-------- ENTRIES SUPPLIED --------

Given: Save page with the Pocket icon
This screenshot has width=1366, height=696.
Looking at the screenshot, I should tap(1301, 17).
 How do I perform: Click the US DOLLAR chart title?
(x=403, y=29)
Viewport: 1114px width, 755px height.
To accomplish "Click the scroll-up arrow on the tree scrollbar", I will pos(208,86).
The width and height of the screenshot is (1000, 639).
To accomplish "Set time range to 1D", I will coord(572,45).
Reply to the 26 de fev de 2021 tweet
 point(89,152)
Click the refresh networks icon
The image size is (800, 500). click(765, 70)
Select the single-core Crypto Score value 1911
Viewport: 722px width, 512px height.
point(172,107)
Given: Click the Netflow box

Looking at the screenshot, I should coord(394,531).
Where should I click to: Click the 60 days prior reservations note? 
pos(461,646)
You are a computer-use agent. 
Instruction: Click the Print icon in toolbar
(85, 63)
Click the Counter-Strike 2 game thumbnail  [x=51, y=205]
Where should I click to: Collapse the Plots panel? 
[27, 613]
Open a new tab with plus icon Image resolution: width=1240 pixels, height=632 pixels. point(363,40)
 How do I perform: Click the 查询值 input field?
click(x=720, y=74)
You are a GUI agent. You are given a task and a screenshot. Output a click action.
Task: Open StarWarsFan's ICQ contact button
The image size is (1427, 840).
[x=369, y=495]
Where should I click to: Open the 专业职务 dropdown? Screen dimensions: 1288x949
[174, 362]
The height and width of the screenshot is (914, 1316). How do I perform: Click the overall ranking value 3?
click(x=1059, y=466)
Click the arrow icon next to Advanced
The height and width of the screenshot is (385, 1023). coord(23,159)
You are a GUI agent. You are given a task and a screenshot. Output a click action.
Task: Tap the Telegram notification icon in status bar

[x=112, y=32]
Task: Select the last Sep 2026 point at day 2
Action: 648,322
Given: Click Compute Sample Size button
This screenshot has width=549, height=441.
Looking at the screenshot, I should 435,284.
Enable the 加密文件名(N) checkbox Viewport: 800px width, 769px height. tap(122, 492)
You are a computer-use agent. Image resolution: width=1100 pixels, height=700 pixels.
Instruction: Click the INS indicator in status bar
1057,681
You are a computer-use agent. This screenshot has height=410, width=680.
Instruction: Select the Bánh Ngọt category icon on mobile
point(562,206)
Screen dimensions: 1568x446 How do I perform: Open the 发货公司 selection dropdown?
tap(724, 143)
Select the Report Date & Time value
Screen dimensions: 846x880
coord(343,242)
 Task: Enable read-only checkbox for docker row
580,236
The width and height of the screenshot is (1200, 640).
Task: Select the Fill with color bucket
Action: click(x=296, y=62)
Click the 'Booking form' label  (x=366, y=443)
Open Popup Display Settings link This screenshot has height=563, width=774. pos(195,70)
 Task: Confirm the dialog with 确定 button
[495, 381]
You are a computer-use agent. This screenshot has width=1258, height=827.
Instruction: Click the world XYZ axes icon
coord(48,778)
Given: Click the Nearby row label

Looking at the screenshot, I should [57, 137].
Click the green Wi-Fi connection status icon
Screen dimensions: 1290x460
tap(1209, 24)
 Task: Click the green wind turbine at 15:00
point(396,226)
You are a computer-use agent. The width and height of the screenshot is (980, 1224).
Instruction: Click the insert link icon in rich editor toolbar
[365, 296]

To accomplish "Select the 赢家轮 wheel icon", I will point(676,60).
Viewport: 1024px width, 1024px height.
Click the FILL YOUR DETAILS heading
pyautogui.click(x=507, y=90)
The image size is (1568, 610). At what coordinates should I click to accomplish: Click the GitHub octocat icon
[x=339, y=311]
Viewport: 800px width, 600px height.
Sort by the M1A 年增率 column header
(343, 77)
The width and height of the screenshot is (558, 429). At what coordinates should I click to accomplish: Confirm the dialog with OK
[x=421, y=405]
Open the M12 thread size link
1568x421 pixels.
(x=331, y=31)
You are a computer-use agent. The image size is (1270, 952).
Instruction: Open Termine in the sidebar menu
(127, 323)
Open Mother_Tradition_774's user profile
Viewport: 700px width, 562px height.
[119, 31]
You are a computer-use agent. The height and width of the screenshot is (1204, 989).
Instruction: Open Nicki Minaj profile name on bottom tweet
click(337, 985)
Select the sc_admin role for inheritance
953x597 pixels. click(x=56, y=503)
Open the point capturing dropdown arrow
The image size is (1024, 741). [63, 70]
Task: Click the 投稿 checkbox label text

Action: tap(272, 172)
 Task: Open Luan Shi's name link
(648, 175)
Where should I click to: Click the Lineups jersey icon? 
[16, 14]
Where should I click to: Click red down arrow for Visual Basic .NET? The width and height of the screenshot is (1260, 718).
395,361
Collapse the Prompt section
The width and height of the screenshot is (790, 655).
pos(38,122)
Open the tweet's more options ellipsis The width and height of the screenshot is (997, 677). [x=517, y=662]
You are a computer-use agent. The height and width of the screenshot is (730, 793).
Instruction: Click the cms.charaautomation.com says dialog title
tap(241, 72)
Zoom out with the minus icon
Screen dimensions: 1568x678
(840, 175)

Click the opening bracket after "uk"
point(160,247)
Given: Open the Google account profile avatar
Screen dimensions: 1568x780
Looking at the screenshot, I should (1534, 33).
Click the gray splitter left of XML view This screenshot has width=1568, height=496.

--------

» EXERCISE OBJECTIVE
Would you retype the full listing without altering a single word?

» REPLY TO THE EXERCISE
Given: Save page with the Pocket icon
This screenshot has width=1366, height=696.
Looking at the screenshot, I should tap(1301, 17).
 How do I perform: Click the US DOLLAR chart title?
(x=403, y=29)
Viewport: 1114px width, 755px height.
To accomplish "Click the scroll-up arrow on the tree scrollbar", I will pos(208,86).
The width and height of the screenshot is (1000, 639).
To accomplish "Set time range to 1D", I will coord(572,45).
Reply to the 26 de fev de 2021 tweet
 point(89,152)
Click the refresh networks icon
The image size is (800, 500). click(765, 70)
Select the single-core Crypto Score value 1911
Viewport: 722px width, 512px height.
point(172,107)
Given: Click the Netflow box

Looking at the screenshot, I should coord(394,531).
Where should I click to: Click the 60 days prior reservations note? 
pos(461,646)
You are a computer-use agent. 
Instruction: Click the Print icon in toolbar
(85, 63)
Click the Counter-Strike 2 game thumbnail  [x=51, y=205]
Where should I click to: Collapse the Plots panel? 
[27, 613]
Open a new tab with plus icon Image resolution: width=1240 pixels, height=632 pixels. point(363,40)
 How do I perform: Click the 查询值 input field?
click(x=720, y=74)
You are a GUI agent. You are given a task and a screenshot. Output a click action.
Task: Open StarWarsFan's ICQ contact button
The image size is (1427, 840).
[x=369, y=495]
Where should I click to: Open the 专业职务 dropdown? Screen dimensions: 1288x949
[174, 362]
The height and width of the screenshot is (914, 1316). How do I perform: Click the overall ranking value 3?
click(x=1059, y=466)
Click the arrow icon next to Advanced
The height and width of the screenshot is (385, 1023). coord(23,159)
You are a GUI agent. You are given a task and a screenshot. Output a click action.
Task: Tap the Telegram notification icon in status bar

[x=112, y=32]
Task: Select the last Sep 2026 point at day 2
Action: 648,322
Given: Click Compute Sample Size button
This screenshot has width=549, height=441.
Looking at the screenshot, I should 435,284.
Enable the 加密文件名(N) checkbox Viewport: 800px width, 769px height. tap(122, 492)
You are a computer-use agent. Image resolution: width=1100 pixels, height=700 pixels.
Instruction: Click the INS indicator in status bar
1057,681
You are a computer-use agent. This screenshot has height=410, width=680.
Instruction: Select the Bánh Ngọt category icon on mobile
point(562,206)
Screen dimensions: 1568x446 How do I perform: Open the 发货公司 selection dropdown?
tap(724, 143)
Select the Report Date & Time value
Screen dimensions: 846x880
coord(343,242)
 Task: Enable read-only checkbox for docker row
580,236
The width and height of the screenshot is (1200, 640).
Task: Select the Fill with color bucket
Action: click(x=296, y=62)
Click the 'Booking form' label  (x=366, y=443)
Open Popup Display Settings link This screenshot has height=563, width=774. pos(195,70)
 Task: Confirm the dialog with 确定 button
[495, 381]
You are a computer-use agent. This screenshot has width=1258, height=827.
Instruction: Click the world XYZ axes icon
coord(48,778)
Given: Click the Nearby row label

Looking at the screenshot, I should [57, 137].
Click the green Wi-Fi connection status icon
Screen dimensions: 1290x460
tap(1209, 24)
 Task: Click the green wind turbine at 15:00
point(396,226)
You are a computer-use agent. The width and height of the screenshot is (980, 1224).
Instruction: Click the insert link icon in rich editor toolbar
[365, 296]

To accomplish "Select the 赢家轮 wheel icon", I will point(676,60).
Viewport: 1024px width, 1024px height.
Click the FILL YOUR DETAILS heading
pyautogui.click(x=507, y=90)
The image size is (1568, 610). At what coordinates should I click to accomplish: Click the GitHub octocat icon
[x=339, y=311]
Viewport: 800px width, 600px height.
Sort by the M1A 年增率 column header
(343, 77)
The width and height of the screenshot is (558, 429). At what coordinates should I click to accomplish: Confirm the dialog with OK
[x=421, y=405]
Open the M12 thread size link
1568x421 pixels.
(x=331, y=31)
You are a computer-use agent. The image size is (1270, 952).
Instruction: Open Termine in the sidebar menu
(127, 323)
Open Mother_Tradition_774's user profile
Viewport: 700px width, 562px height.
[119, 31]
You are a computer-use agent. The height and width of the screenshot is (1204, 989).
Instruction: Open Nicki Minaj profile name on bottom tweet
click(337, 985)
Select the sc_admin role for inheritance
953x597 pixels. click(x=56, y=503)
Open the point capturing dropdown arrow
The image size is (1024, 741). [63, 70]
Task: Click the 投稿 checkbox label text

Action: tap(272, 172)
 Task: Open Luan Shi's name link
(648, 175)
Where should I click to: Click the Lineups jersey icon? 
[16, 14]
Where should I click to: Click red down arrow for Visual Basic .NET? The width and height of the screenshot is (1260, 718).
395,361
Collapse the Prompt section
The width and height of the screenshot is (790, 655).
pos(38,122)
Open the tweet's more options ellipsis The width and height of the screenshot is (997, 677). [x=517, y=662]
You are a computer-use agent. The height and width of the screenshot is (730, 793).
Instruction: Click the cms.charaautomation.com says dialog title
tap(241, 72)
Zoom out with the minus icon
Screen dimensions: 1568x678
(840, 175)

Click the opening bracket after "uk"
point(160,247)
Given: Open the Google account profile avatar
Screen dimensions: 1568x780
Looking at the screenshot, I should (1534, 33).
Click the gray splitter left of XML view This screenshot has width=1568, height=496.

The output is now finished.